### EXERCISE
Could you copy every record exactly as it appears?

### INPUT FOR THIS TASK
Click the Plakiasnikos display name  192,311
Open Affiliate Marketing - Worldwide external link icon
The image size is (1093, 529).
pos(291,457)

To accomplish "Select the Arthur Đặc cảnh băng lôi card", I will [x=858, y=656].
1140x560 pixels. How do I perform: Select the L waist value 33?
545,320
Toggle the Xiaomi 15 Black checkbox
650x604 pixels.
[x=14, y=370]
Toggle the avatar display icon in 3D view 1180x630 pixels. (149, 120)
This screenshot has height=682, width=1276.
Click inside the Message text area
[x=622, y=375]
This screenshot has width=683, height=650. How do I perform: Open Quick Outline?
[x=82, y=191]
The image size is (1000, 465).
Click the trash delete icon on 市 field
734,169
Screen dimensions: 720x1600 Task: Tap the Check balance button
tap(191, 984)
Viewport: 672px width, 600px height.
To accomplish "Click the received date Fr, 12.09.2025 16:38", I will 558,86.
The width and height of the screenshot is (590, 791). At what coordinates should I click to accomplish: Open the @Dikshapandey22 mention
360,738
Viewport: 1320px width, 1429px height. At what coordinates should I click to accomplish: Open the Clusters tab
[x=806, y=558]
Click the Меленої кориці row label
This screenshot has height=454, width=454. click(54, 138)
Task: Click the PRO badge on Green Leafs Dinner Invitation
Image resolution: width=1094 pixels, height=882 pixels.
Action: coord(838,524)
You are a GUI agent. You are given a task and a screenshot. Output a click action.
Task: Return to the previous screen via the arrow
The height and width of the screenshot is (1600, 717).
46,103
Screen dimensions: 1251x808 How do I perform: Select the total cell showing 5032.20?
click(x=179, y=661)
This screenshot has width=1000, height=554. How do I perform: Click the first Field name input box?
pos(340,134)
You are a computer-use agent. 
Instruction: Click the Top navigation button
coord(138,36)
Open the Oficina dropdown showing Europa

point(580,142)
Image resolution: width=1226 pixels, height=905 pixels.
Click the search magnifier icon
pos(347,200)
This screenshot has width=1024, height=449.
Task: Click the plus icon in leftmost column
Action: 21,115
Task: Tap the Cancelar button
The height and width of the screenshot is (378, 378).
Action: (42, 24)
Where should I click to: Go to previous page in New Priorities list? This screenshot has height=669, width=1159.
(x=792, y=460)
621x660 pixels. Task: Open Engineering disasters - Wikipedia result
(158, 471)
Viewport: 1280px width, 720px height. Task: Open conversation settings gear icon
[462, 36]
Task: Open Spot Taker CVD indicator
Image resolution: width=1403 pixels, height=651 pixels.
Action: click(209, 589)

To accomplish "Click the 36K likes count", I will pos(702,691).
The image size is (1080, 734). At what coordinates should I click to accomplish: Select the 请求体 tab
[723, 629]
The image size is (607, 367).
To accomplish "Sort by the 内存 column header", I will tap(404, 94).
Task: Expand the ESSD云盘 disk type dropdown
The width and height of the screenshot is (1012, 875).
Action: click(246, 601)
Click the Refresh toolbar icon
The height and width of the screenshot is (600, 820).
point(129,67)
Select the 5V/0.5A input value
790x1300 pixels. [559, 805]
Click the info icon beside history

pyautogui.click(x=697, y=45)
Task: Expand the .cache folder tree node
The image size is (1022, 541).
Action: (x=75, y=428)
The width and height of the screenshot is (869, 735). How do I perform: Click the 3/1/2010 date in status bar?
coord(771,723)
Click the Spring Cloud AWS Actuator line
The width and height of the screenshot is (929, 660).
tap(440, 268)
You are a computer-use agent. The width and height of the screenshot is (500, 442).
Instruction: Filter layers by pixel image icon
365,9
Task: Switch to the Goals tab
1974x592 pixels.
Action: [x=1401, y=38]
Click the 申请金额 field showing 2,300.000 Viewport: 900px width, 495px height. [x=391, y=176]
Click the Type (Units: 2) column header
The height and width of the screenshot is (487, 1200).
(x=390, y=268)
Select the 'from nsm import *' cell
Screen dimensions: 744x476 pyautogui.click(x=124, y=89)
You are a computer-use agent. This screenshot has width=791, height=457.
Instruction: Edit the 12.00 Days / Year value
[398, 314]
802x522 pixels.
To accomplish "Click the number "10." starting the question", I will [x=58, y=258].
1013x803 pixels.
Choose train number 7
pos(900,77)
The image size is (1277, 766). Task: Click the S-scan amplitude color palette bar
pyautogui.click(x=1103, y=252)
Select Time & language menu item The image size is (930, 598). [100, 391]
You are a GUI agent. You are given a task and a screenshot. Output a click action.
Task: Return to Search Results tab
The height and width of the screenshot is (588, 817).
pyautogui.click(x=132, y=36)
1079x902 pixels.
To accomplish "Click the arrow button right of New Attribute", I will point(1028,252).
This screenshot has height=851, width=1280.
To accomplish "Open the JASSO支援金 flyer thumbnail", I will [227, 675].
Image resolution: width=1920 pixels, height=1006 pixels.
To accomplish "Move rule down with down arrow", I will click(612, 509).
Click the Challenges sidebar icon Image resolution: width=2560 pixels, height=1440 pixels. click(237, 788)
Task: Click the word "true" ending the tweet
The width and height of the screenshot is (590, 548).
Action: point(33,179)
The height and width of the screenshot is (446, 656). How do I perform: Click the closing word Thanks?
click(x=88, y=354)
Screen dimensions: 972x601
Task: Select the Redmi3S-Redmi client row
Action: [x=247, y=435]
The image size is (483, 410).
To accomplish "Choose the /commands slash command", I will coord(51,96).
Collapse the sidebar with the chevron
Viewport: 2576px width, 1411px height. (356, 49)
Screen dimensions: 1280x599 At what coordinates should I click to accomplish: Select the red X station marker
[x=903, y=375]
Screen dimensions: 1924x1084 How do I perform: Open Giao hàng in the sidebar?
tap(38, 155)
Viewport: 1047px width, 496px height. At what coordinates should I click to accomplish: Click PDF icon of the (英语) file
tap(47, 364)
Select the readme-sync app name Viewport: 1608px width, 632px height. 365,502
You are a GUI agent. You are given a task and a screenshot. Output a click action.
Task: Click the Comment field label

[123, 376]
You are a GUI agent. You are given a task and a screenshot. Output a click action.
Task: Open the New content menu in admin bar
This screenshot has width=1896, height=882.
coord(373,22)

### SOLUTION FOR THIS EXERCISE
Click the Plakiasnikos display name  192,311
Open Affiliate Marketing - Worldwide external link icon
The image size is (1093, 529).
pos(291,457)

To accomplish "Select the Arthur Đặc cảnh băng lôi card", I will [x=858, y=656].
1140x560 pixels. How do I perform: Select the L waist value 33?
545,320
Toggle the Xiaomi 15 Black checkbox
650x604 pixels.
[x=14, y=370]
Toggle the avatar display icon in 3D view 1180x630 pixels. (149, 120)
This screenshot has height=682, width=1276.
Click inside the Message text area
[x=622, y=375]
This screenshot has width=683, height=650. How do I perform: Open Quick Outline?
[x=82, y=191]
The image size is (1000, 465).
Click the trash delete icon on 市 field
734,169
Screen dimensions: 720x1600 Task: Tap the Check balance button
tap(191, 984)
Viewport: 672px width, 600px height.
To accomplish "Click the received date Fr, 12.09.2025 16:38", I will 558,86.
The width and height of the screenshot is (590, 791). At what coordinates should I click to accomplish: Open the @Dikshapandey22 mention
360,738
Viewport: 1320px width, 1429px height. At what coordinates should I click to accomplish: Open the Clusters tab
[x=806, y=558]
Click the Меленої кориці row label
This screenshot has height=454, width=454. click(54, 138)
Task: Click the PRO badge on Green Leafs Dinner Invitation
Image resolution: width=1094 pixels, height=882 pixels.
Action: coord(838,524)
You are a GUI agent. You are given a task and a screenshot. Output a click action.
Task: Return to the previous screen via the arrow
The height and width of the screenshot is (1600, 717).
46,103
Screen dimensions: 1251x808 How do I perform: Select the total cell showing 5032.20?
click(x=179, y=661)
This screenshot has width=1000, height=554. How do I perform: Click the first Field name input box?
pos(340,134)
You are a computer-use agent. 
Instruction: Click the Top navigation button
coord(138,36)
Open the Oficina dropdown showing Europa

point(580,142)
Image resolution: width=1226 pixels, height=905 pixels.
Click the search magnifier icon
pos(347,200)
This screenshot has width=1024, height=449.
Task: Click the plus icon in leftmost column
Action: 21,115
Task: Tap the Cancelar button
The height and width of the screenshot is (378, 378).
Action: (42, 24)
Where should I click to: Go to previous page in New Priorities list? This screenshot has height=669, width=1159.
(x=792, y=460)
621x660 pixels. Task: Open Engineering disasters - Wikipedia result
(158, 471)
Viewport: 1280px width, 720px height. Task: Open conversation settings gear icon
[462, 36]
Task: Open Spot Taker CVD indicator
Image resolution: width=1403 pixels, height=651 pixels.
Action: click(209, 589)

To accomplish "Click the 36K likes count", I will pos(702,691).
The image size is (1080, 734). At what coordinates should I click to accomplish: Select the 请求体 tab
[723, 629]
The image size is (607, 367).
To accomplish "Sort by the 内存 column header", I will tap(404, 94).
Task: Expand the ESSD云盘 disk type dropdown
The width and height of the screenshot is (1012, 875).
Action: click(246, 601)
Click the Refresh toolbar icon
The height and width of the screenshot is (600, 820).
point(129,67)
Select the 5V/0.5A input value
790x1300 pixels. [559, 805]
Click the info icon beside history

pyautogui.click(x=697, y=45)
Task: Expand the .cache folder tree node
The image size is (1022, 541).
Action: (x=75, y=428)
The width and height of the screenshot is (869, 735). How do I perform: Click the 3/1/2010 date in status bar?
coord(771,723)
Click the Spring Cloud AWS Actuator line
The width and height of the screenshot is (929, 660).
tap(440, 268)
You are a computer-use agent. The width and height of the screenshot is (500, 442).
Instruction: Filter layers by pixel image icon
365,9
Task: Switch to the Goals tab
1974x592 pixels.
Action: [x=1401, y=38]
Click the 申请金额 field showing 2,300.000 Viewport: 900px width, 495px height. [x=391, y=176]
Click the Type (Units: 2) column header
The height and width of the screenshot is (487, 1200).
(x=390, y=268)
Select the 'from nsm import *' cell
Screen dimensions: 744x476 pyautogui.click(x=124, y=89)
You are a computer-use agent. This screenshot has width=791, height=457.
Instruction: Edit the 12.00 Days / Year value
[398, 314]
802x522 pixels.
To accomplish "Click the number "10." starting the question", I will [x=58, y=258].
1013x803 pixels.
Choose train number 7
pos(900,77)
The image size is (1277, 766). Task: Click the S-scan amplitude color palette bar
pyautogui.click(x=1103, y=252)
Select Time & language menu item The image size is (930, 598). [100, 391]
You are a GUI agent. You are given a task and a screenshot. Output a click action.
Task: Return to Search Results tab
The height and width of the screenshot is (588, 817).
pyautogui.click(x=132, y=36)
1079x902 pixels.
To accomplish "Click the arrow button right of New Attribute", I will point(1028,252).
This screenshot has height=851, width=1280.
To accomplish "Open the JASSO支援金 flyer thumbnail", I will [227, 675].
Image resolution: width=1920 pixels, height=1006 pixels.
To accomplish "Move rule down with down arrow", I will click(612, 509).
Click the Challenges sidebar icon Image resolution: width=2560 pixels, height=1440 pixels. click(237, 788)
Task: Click the word "true" ending the tweet
The width and height of the screenshot is (590, 548).
Action: point(33,179)
The height and width of the screenshot is (446, 656). How do I perform: Click the closing word Thanks?
click(x=88, y=354)
Screen dimensions: 972x601
Task: Select the Redmi3S-Redmi client row
Action: [x=247, y=435]
The image size is (483, 410).
To accomplish "Choose the /commands slash command", I will coord(51,96).
Collapse the sidebar with the chevron
Viewport: 2576px width, 1411px height. (356, 49)
Screen dimensions: 1280x599 At what coordinates should I click to accomplish: Select the red X station marker
[x=903, y=375]
Screen dimensions: 1924x1084 How do I perform: Open Giao hàng in the sidebar?
tap(38, 155)
Viewport: 1047px width, 496px height. At what coordinates should I click to accomplish: Click PDF icon of the (英语) file
tap(47, 364)
Select the readme-sync app name Viewport: 1608px width, 632px height. 365,502
You are a GUI agent. You are given a task and a screenshot. Output a click action.
Task: Click the Comment field label

[123, 376]
You are a GUI agent. You are given a task and a screenshot. Output a click action.
Task: Open the New content menu in admin bar
This screenshot has width=1896, height=882.
coord(373,22)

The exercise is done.